I don’t know how or why Bear Stearns fucked up. My sense is that this is another example of a company lying through its teeth, or not checking to see whether other people are lying through their teeth, before throwing unimaginable amounts of other peoples’ money down a bottomless rat hole, like Enron or WorldCom. Does anyone remember them? So my question is, when a company is “too big” or “too interconnected with too many other key players in the American economy” to be allowed to fail, does that make them more or less likely to behave responsibly? Human nature being what it is, my guess is “less likely.” This is similar to the situation I witnessed growing up in D.C., when diplomats could act like assholes behind the wheel—driving drunk, destroying property, killing, maiming and injuring innocent bystanders and racking up thousands of dollars in unpaid parking or speeding tickets—without worrying about prosecution, because of fears that pursuing charges might spark an international incident. More than once, I heard arrogant, sharply dressed men in expensive sports car with those prized red, white and blue tags shout at a cop, “I have diplomatic immunity! Fuck you!”
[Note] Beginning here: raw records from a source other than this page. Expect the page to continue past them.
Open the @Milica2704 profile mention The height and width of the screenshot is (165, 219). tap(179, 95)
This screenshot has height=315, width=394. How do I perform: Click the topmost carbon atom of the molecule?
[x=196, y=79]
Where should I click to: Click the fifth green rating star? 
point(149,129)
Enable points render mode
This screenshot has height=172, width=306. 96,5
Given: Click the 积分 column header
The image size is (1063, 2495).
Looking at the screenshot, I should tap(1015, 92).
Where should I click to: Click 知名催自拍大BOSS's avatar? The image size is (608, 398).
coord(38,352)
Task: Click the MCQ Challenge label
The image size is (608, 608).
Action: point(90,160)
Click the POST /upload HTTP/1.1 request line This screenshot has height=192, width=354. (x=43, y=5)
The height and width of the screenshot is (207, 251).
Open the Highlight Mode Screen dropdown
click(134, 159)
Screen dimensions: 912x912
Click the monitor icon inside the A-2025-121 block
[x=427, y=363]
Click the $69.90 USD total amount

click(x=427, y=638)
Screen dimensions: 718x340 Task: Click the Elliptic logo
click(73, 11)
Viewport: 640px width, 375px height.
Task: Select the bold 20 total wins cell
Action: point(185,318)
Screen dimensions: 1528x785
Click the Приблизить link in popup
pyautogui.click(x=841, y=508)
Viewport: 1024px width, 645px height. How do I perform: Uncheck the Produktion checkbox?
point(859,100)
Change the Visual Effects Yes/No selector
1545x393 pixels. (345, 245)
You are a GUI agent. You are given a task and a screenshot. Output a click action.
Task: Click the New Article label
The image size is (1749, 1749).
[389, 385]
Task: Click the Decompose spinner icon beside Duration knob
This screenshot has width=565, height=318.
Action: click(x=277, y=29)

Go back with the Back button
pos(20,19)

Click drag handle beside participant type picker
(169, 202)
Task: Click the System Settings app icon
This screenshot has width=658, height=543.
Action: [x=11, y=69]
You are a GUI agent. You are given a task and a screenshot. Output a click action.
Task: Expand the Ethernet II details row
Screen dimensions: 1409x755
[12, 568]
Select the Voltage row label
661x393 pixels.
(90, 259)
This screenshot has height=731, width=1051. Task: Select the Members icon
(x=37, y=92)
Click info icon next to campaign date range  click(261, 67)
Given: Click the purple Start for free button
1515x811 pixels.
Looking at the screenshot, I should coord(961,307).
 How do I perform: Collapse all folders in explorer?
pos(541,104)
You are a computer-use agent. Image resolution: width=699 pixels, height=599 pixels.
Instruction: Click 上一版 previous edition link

So is that what we have here, the business world’s equivalent of diplomatic immunity—”economic immunity”? Listening to the calm, measured tones of the talking headless on NPR’s Talk of the Nation just now, I couldn’t help but think that they were sent out by the People Who Run Things to just sort of placate, pacify, confuse and otherwise condescend to the rabble to avoid anyone fomenting some sort of insurrection. But even if the great mass of Americans weren’t so complacent, who would be the target of our wrath? Lawrence Kudlow? He hasn’t worked at BS for 14 years. And what would be our rallying cry? “No more . . . um, bad . . . um . . . investments . . . yeah . . . . By the time we peons figure out what Bear Stearns got away with, they will have changed their M.O. and found new ways to fuck us all up the ass without fear of any consequences whatsoever.